This week I’m going to print up the instructions for disabling my Anti-Theft System and just do it (something about clipping a yellow wire when the car is on)- I’m doing to die, aren’t I? And then I’ll say good-bye to July.

Now onto the ‘Single Life”. Sometimes I wonder what life would be like if I didn’t have an independent streak that scares suitors away. I long for companionship, but I’m self reliant. It makes for even more slim pickings. I think instinctively most (not all) men want to be with a woman who relies on them. Helpless without them perhaps. I’m needy! But only when things become too overwhelming and it’d be nice to shift some of the burden over “Can you please take care of the car so I can fix the washer and do the grocery shopping, take care of Jonathon, wash clothes, fix meals, clean up after the cats, take care of the bills, and do my hair?” It’d help me not to fantasize about being in a fetal position for five minutes so I can get my head together and tackle stuff once I’m finished sucking my thumb. I think for the most part I expect people to leave so I never get into the habit of getting used to them, let alone counting on them.

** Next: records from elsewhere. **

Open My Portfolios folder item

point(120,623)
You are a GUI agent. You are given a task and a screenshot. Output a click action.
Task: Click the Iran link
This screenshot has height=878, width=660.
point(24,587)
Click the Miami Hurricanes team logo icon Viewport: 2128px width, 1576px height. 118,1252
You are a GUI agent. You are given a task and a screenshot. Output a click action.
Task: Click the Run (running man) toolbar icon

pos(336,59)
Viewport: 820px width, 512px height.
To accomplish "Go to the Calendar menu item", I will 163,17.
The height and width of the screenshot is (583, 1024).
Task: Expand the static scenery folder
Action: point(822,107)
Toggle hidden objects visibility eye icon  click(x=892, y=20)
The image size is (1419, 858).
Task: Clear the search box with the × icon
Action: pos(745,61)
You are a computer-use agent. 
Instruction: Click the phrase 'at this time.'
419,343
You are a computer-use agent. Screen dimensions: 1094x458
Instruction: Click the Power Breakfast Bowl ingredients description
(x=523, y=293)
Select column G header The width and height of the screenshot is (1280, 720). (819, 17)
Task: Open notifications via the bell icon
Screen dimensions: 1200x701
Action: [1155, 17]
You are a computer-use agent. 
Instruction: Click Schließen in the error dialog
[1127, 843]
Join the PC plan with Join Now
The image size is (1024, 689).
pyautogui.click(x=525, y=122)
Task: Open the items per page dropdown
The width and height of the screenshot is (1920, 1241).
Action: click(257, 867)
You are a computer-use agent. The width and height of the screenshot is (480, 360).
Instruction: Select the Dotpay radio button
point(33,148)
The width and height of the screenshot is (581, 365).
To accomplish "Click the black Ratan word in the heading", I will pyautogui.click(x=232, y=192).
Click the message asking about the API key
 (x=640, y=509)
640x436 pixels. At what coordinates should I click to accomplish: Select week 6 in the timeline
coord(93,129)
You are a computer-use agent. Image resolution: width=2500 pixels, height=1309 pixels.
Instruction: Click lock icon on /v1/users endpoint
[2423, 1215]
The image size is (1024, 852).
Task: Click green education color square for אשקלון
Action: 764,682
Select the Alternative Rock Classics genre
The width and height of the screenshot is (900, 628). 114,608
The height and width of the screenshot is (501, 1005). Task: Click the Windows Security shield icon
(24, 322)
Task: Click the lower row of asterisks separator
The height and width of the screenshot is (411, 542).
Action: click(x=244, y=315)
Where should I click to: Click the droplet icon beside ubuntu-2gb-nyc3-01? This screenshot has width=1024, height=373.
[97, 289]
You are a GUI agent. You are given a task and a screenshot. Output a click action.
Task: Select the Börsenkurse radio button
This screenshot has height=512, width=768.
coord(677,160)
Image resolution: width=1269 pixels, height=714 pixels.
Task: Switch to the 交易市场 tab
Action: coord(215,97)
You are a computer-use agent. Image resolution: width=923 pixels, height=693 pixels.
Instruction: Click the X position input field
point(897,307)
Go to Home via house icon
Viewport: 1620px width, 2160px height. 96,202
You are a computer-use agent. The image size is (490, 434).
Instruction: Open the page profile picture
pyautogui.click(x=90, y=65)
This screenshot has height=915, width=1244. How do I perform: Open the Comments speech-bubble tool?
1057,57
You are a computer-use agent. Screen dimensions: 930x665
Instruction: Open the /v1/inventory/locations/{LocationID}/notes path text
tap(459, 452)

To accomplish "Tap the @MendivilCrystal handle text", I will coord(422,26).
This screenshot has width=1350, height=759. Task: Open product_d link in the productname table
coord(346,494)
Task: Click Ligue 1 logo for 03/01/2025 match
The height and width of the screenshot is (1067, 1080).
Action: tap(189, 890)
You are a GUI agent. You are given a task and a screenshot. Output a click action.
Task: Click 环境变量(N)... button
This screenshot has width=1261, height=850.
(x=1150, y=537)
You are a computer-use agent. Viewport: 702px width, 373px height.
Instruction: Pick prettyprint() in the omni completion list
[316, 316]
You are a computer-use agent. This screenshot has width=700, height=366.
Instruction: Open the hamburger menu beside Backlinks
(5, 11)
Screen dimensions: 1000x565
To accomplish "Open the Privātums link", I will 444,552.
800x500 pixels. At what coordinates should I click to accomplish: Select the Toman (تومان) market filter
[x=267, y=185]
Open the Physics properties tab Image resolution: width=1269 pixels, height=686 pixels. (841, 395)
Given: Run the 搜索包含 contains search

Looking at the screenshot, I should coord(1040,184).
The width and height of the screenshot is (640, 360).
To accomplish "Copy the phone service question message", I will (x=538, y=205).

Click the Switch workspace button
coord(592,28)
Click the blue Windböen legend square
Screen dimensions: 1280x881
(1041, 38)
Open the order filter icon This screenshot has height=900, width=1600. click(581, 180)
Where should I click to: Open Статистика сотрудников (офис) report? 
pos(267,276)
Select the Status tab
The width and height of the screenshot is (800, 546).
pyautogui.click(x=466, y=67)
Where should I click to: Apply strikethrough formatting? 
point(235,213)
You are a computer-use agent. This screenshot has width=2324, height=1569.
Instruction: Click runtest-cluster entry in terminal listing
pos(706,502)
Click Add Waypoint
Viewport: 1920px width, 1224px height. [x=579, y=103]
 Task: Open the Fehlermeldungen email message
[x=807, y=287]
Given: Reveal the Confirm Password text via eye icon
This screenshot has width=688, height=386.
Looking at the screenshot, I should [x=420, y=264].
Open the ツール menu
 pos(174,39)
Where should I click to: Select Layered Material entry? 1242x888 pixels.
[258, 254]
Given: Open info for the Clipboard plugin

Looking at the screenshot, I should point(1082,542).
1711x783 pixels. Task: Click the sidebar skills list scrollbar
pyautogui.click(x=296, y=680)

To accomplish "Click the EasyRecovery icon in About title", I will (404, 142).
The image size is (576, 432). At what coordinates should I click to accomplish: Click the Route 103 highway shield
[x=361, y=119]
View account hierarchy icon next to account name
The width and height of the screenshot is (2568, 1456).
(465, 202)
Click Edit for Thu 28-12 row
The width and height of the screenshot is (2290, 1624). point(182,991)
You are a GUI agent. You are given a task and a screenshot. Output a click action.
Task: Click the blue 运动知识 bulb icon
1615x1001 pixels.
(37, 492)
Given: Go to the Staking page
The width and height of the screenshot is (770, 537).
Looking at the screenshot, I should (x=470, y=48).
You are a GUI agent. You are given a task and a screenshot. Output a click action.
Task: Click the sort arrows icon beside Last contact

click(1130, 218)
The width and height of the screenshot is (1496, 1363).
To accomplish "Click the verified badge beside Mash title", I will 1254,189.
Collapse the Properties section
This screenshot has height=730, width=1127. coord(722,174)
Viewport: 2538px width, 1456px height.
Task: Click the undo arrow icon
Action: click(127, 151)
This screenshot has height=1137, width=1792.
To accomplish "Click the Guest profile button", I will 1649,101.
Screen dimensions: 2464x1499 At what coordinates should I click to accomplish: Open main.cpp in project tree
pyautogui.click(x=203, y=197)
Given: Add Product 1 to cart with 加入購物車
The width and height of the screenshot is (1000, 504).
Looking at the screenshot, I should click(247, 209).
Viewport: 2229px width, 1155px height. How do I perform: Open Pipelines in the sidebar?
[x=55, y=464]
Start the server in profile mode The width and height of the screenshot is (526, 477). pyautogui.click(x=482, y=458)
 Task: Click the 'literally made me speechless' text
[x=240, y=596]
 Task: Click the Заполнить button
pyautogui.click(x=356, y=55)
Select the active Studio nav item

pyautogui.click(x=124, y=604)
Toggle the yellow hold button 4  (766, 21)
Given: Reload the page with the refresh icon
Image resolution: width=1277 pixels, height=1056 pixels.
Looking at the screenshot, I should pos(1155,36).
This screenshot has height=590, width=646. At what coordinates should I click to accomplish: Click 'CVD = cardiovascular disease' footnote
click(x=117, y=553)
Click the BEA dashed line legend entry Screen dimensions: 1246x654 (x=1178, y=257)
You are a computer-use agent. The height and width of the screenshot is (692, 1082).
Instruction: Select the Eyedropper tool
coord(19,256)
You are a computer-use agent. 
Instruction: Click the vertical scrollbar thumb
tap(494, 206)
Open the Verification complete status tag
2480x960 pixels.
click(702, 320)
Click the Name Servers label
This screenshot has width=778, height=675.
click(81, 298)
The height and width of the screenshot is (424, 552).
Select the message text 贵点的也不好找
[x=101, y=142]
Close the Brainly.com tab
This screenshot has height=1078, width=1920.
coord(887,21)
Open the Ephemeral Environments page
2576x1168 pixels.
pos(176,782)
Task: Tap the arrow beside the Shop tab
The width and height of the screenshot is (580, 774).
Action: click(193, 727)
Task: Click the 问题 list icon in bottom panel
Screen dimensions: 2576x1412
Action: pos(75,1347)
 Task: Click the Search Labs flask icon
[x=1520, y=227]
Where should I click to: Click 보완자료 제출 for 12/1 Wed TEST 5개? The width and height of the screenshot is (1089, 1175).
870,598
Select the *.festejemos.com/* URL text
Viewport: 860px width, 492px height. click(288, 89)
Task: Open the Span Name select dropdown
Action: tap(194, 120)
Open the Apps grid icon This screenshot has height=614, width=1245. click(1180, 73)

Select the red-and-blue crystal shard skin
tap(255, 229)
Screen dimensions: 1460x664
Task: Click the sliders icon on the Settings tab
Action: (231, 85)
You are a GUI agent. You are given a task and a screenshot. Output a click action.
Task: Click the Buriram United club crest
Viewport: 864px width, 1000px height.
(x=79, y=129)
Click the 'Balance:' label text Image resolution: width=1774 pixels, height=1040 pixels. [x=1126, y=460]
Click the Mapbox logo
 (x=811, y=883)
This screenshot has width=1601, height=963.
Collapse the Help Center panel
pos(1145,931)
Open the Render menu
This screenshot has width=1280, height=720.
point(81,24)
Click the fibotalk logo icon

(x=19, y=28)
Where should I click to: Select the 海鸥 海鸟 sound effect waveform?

The single person may find themselves in awkward situations now and then because our lives are a little bit more grey than the coupled person. We are not the moral police for others. Guilt is something we bring upon ourselves- but it’s not necessary. Unless you intentionally go out of your way to hurt someone… than most negative emotions are pointless.

Although we miss some of the things that others take for granted and there’s definitely a downside there are certain perks that make up for it. What are those perks? If you’re a coupled person, then you probably know what they are- ‘Quiet time’, ‘Not answering to anyone for your actions’, ‘Making a decision without someone second guessing you or causing you to feel inadequate for that decision’, ‘Watching what you want’, ‘Wearing what you want’, ‘Going where you want and not having to tell anyone where you’ve been.’

I don’t believe in a hell. I’ve no eyes to judge me other than my own. I can’t care what other people decide to do or not do with their lives. I don’t judge other people and I expect the same consideration. If they do opt to judge me then it’s still not my concern. How it must suck to have so little of a life where you must obsess about someone else.

I don’t party nor do I care to. I don’t do street drugs or anything illegal- and I don’t even date. I’m not a mean person and I’d never inflict pain or misery on another person intentionally (sometimes my conversations can be so painfully boring that I unintentionally inflict misery). There are a million secrets of others that I’m taking to my grave and for the most part, I prefer to be a bonus in life as opposed to a bane. I think I’ve earned the right to a few moments here and there where I don’t have to be the saint of the world.

Tonight’s agenda: I just finished bringing my hair down a shade or two, showered, refreshed and smelling like raspberries. I’ve no idea what I want to do with my evening. Things have been pretty quiet on this end for a while and it’s just been me inside my own head once the eight o’clock hour chimes. More wine, more sitting on my back porch, more film or more writing. Perhaps all four.